Task objective:
Among the lines below, a stretch begins at the one with "Share the Interest over time chart" and ends at the one with "Given: Switch to 外汇论坛 browser window". Repeat that stretch exactly, ends included.

Recorded data:
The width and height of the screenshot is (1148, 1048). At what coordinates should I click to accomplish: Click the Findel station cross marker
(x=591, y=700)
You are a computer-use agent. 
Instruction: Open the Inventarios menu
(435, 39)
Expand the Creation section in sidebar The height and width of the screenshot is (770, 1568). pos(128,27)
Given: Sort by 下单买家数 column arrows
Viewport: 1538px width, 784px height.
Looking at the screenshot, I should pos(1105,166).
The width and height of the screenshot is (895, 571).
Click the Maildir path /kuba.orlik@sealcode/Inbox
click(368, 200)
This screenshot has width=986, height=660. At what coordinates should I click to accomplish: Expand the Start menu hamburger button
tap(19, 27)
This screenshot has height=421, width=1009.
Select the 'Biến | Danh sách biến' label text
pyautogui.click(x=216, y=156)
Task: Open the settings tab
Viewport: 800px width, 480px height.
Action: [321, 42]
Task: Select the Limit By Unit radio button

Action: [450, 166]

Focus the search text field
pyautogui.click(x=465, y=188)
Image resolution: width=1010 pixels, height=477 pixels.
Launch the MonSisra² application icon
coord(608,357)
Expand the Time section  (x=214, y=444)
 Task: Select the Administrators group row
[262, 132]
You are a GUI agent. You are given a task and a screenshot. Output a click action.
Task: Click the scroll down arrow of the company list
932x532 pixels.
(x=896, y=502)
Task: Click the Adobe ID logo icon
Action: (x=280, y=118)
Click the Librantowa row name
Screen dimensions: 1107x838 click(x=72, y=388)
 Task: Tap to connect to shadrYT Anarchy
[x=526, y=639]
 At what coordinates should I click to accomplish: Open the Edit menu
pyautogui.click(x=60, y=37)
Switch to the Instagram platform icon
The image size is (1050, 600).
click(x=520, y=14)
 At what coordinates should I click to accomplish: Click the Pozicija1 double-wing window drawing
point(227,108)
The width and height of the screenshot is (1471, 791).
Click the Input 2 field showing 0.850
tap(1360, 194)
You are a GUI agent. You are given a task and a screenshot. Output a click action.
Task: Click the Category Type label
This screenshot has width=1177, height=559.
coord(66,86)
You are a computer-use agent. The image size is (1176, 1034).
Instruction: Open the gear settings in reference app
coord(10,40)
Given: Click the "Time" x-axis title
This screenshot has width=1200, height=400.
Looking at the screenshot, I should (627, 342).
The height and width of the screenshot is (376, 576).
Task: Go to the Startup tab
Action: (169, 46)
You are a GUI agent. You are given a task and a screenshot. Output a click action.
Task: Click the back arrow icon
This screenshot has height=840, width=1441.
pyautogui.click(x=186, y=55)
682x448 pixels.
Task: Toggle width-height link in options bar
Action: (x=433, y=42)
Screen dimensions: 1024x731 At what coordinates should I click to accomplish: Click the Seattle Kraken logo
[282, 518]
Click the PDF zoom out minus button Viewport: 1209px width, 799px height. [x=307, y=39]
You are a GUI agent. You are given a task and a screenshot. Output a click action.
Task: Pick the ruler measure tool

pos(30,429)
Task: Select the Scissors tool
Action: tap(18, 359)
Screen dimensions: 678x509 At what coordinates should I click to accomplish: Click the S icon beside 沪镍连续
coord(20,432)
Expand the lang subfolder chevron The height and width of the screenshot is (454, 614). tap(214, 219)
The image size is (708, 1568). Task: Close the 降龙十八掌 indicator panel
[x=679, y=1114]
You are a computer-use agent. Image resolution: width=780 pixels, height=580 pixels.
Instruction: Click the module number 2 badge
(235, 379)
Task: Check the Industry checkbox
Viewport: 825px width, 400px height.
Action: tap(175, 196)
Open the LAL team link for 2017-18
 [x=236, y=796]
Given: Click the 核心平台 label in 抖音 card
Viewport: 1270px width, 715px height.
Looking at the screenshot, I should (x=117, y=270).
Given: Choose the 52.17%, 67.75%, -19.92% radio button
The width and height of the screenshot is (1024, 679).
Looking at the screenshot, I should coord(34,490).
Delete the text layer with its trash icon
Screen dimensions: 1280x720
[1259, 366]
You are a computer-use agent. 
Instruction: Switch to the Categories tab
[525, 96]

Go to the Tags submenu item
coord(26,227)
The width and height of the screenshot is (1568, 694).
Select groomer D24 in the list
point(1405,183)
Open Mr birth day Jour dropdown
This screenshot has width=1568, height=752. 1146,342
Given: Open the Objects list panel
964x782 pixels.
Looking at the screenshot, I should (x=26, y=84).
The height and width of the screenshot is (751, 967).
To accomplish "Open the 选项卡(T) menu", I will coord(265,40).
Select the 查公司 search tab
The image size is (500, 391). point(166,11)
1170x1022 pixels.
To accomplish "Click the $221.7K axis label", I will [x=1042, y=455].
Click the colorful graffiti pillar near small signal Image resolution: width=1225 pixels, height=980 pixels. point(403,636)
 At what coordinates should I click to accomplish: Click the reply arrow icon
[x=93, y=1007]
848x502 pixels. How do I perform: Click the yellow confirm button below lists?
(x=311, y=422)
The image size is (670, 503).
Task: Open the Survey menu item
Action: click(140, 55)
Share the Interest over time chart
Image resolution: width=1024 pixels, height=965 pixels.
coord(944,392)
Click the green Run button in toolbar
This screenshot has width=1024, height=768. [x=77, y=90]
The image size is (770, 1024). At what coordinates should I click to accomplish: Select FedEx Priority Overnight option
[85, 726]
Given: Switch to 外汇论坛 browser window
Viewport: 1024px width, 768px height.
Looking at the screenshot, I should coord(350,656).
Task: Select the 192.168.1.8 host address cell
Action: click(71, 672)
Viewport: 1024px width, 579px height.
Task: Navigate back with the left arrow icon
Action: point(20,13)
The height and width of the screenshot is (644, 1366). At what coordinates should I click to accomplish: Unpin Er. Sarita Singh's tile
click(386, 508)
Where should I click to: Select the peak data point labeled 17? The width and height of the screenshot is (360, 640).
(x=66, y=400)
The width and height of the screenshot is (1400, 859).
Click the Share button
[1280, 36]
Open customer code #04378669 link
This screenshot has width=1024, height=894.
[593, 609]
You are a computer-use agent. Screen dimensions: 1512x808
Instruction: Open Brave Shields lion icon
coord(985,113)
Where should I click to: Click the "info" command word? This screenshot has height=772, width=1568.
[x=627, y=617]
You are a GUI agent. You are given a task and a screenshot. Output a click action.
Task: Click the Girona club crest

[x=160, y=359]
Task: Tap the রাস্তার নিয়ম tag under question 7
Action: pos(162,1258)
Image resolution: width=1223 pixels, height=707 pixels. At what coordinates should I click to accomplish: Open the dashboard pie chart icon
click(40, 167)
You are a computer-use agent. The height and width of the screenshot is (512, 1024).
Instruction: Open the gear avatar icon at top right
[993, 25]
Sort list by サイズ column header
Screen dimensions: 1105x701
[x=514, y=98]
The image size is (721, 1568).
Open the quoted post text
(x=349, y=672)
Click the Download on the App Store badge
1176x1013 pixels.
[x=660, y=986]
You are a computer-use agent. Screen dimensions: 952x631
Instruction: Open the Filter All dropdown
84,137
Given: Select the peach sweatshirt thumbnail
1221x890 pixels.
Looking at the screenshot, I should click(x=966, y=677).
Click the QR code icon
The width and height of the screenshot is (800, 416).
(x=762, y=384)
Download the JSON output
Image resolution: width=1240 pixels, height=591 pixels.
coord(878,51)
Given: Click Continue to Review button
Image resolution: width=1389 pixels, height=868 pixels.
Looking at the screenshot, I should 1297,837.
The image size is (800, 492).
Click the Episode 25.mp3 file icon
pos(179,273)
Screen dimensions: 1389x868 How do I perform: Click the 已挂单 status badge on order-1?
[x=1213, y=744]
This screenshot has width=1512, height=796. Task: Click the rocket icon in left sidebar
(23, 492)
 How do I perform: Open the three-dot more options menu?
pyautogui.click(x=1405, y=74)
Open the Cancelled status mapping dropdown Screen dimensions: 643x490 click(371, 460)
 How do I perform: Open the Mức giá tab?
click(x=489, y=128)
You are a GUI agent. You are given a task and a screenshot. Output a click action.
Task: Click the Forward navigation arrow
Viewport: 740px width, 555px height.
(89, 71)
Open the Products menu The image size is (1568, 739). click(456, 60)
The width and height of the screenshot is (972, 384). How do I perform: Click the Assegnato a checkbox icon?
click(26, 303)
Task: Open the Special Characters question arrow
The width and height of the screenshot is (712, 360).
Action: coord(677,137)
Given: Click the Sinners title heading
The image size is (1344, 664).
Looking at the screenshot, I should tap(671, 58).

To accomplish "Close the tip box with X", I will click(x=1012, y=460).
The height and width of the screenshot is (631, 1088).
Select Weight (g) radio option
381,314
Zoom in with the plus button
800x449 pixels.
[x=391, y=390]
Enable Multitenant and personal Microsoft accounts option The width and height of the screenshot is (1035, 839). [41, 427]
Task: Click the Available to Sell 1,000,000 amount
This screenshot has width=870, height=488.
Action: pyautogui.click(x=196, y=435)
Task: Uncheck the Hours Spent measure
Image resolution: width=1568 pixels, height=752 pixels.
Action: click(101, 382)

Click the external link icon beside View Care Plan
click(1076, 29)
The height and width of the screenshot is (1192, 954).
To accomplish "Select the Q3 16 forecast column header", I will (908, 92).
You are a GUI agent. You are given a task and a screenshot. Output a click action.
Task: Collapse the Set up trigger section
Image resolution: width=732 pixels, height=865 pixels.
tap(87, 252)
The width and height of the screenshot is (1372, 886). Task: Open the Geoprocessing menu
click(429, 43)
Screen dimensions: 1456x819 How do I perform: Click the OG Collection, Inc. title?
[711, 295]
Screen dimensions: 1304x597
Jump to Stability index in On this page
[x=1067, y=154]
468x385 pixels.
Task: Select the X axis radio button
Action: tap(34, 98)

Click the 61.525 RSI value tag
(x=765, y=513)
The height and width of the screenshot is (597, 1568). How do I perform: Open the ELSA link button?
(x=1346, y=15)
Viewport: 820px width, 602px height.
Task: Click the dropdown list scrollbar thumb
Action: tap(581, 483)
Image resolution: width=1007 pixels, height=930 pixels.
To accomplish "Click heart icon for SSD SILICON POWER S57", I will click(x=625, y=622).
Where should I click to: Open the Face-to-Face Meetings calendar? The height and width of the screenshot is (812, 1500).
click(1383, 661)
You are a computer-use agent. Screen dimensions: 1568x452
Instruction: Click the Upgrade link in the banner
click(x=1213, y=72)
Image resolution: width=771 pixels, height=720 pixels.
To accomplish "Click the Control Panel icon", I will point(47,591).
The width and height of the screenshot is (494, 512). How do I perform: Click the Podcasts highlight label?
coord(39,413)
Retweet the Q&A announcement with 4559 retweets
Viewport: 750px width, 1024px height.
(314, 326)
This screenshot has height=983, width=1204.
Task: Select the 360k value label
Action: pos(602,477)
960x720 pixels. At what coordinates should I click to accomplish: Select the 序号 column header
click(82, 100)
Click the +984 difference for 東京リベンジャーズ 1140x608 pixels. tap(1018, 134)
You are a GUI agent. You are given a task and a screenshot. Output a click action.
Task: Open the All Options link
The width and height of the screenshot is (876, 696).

Expected answer:
Share the Interest over time chart
Image resolution: width=1024 pixels, height=965 pixels.
coord(944,392)
Click the green Run button in toolbar
This screenshot has width=1024, height=768. [x=77, y=90]
The image size is (770, 1024). At what coordinates should I click to accomplish: Select FedEx Priority Overnight option
[85, 726]
Given: Switch to 外汇论坛 browser window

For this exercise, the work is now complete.